PROBLEM DETAILS:
Once you find the line with "Follow the jackDev branch link" in the entries below, print it and each line after it up to and including the line with "Open the 选项", exactly, without pictures.

PROVIDED INFORMATION:
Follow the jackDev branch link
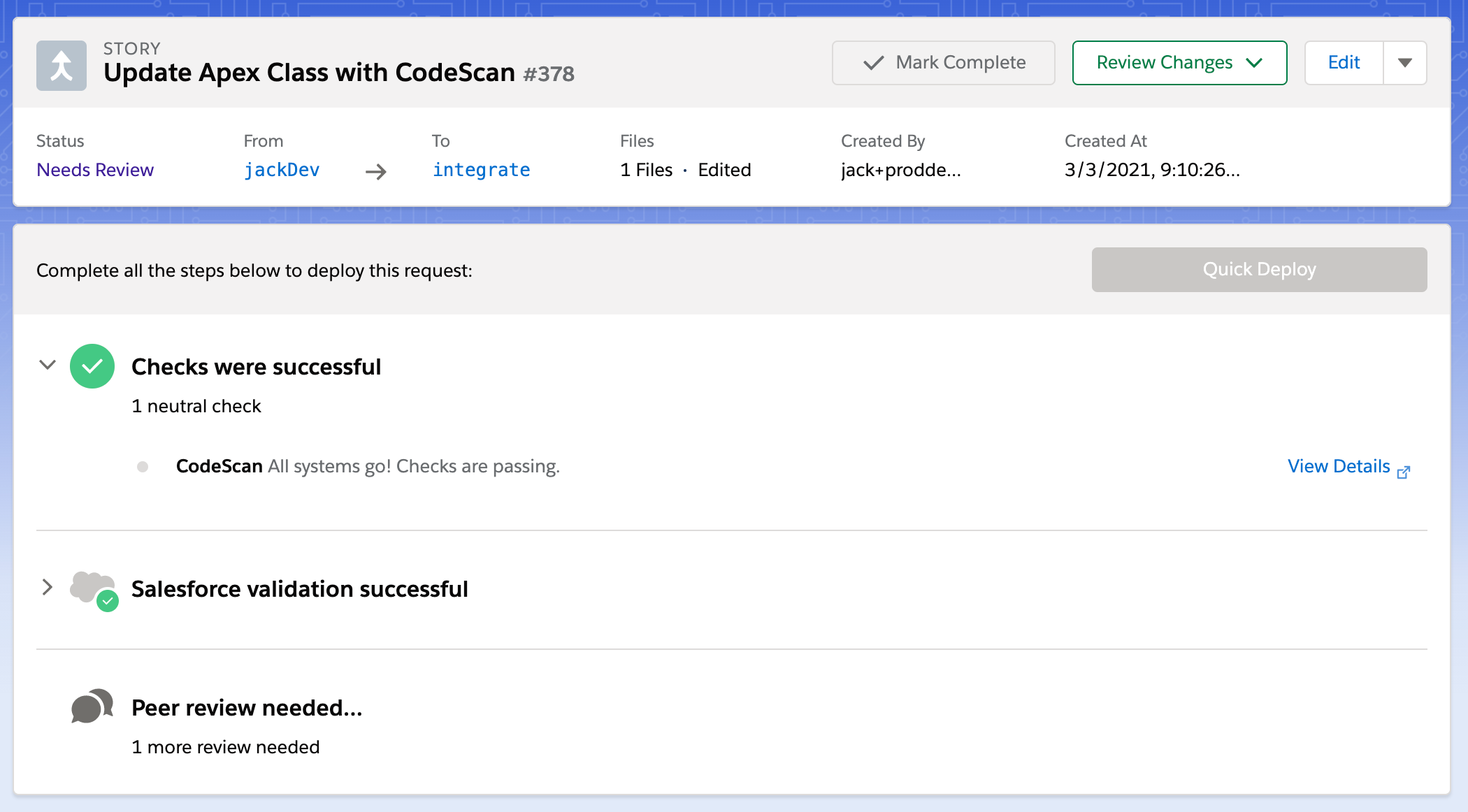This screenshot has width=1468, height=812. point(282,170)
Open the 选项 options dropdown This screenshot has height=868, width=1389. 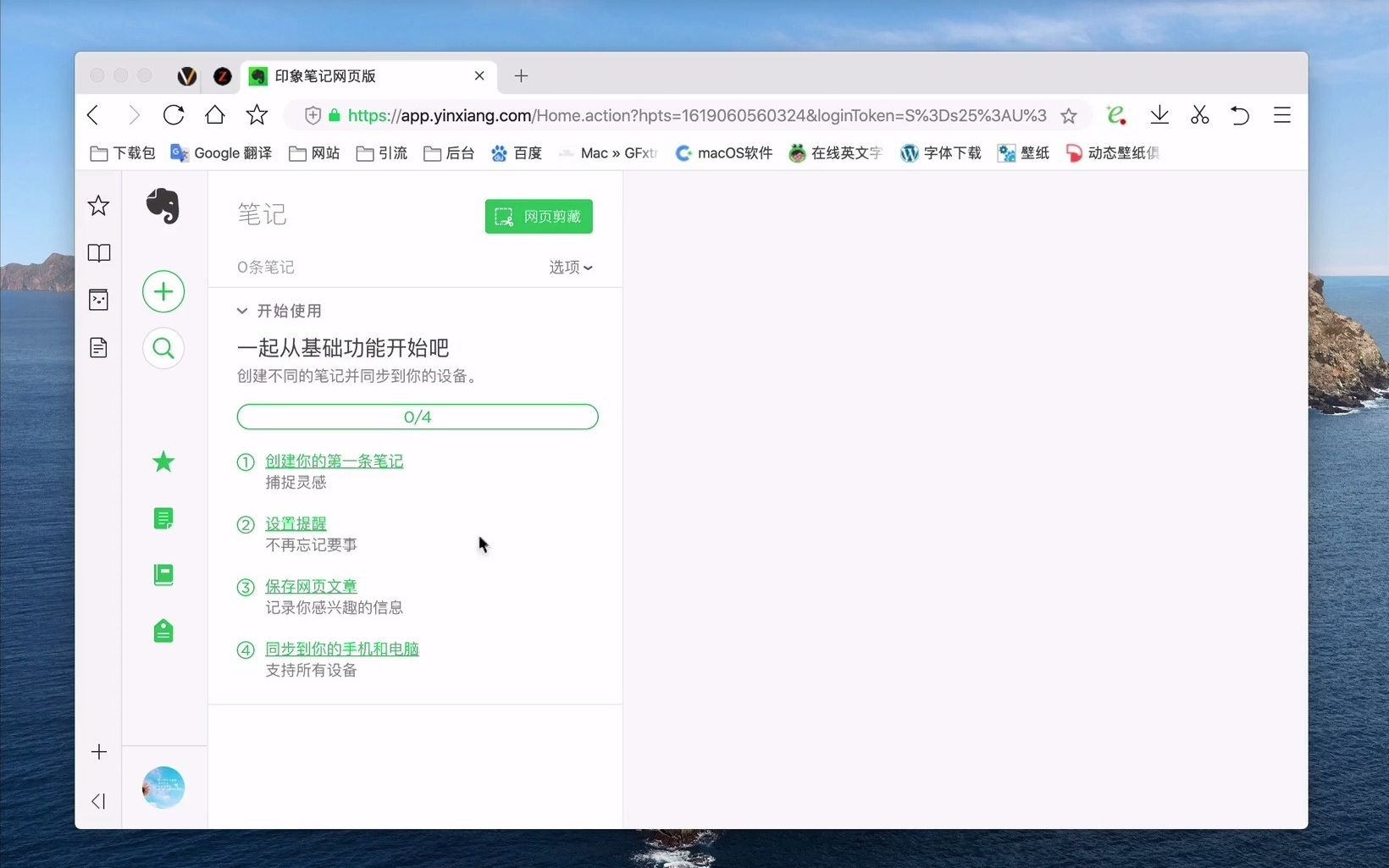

==

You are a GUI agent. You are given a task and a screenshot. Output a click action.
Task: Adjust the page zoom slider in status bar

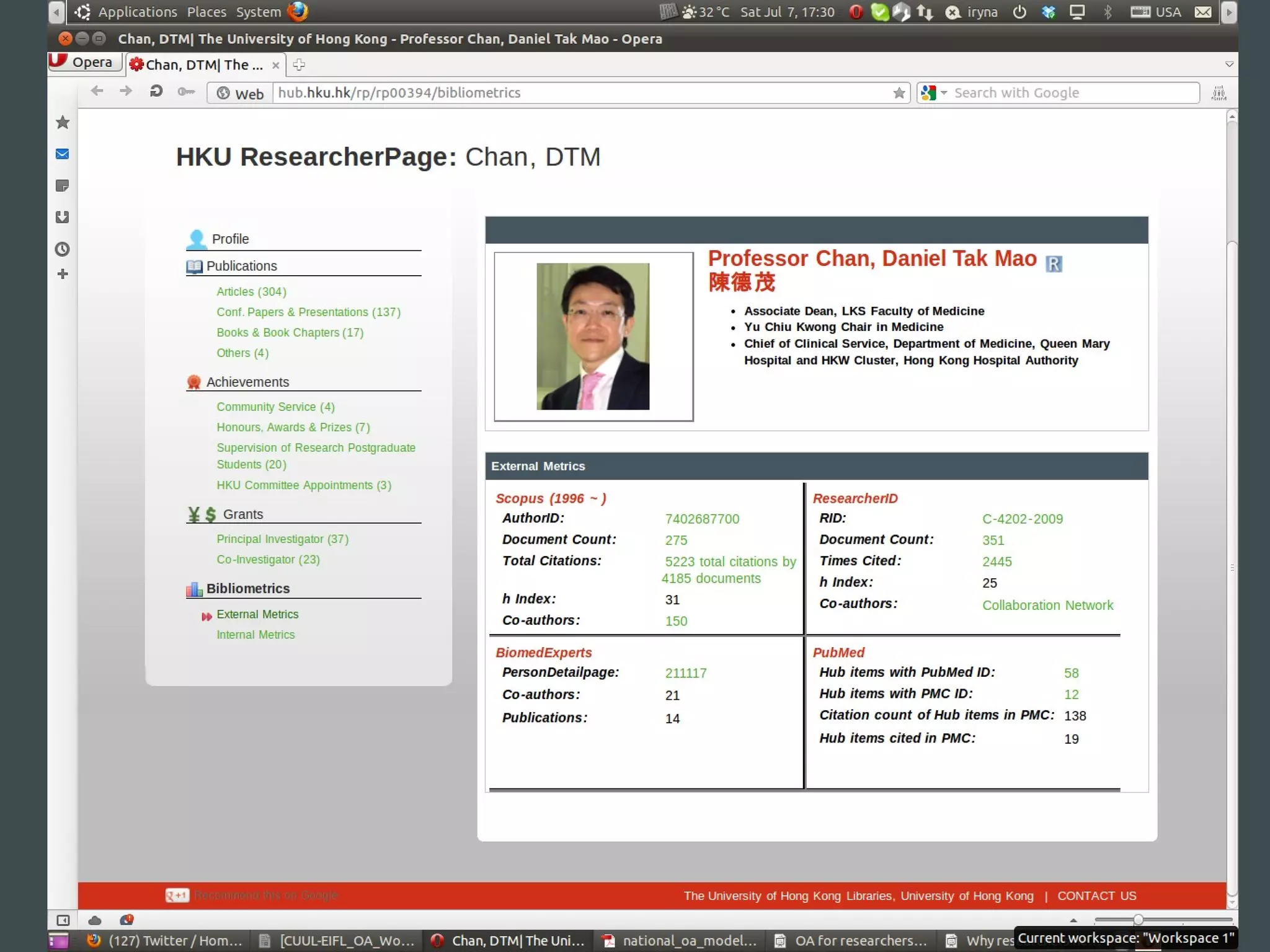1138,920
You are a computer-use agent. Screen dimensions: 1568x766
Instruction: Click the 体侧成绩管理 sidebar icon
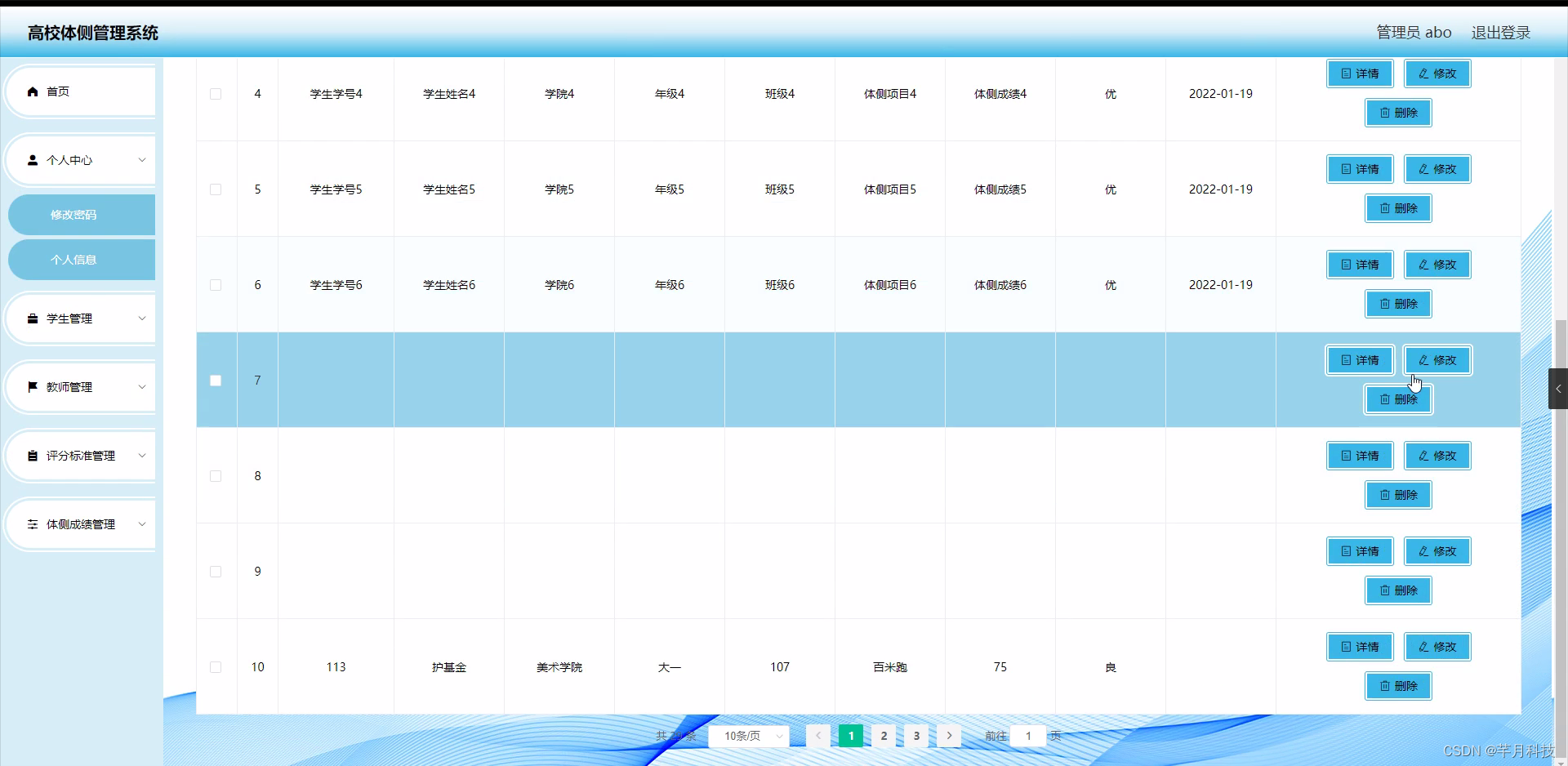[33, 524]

SOLUTION FOR THIS PROBLEM:
Follow the jackDev branch link
This screenshot has width=1468, height=812. point(282,170)
Open the 选项 options dropdown This screenshot has height=868, width=1389. 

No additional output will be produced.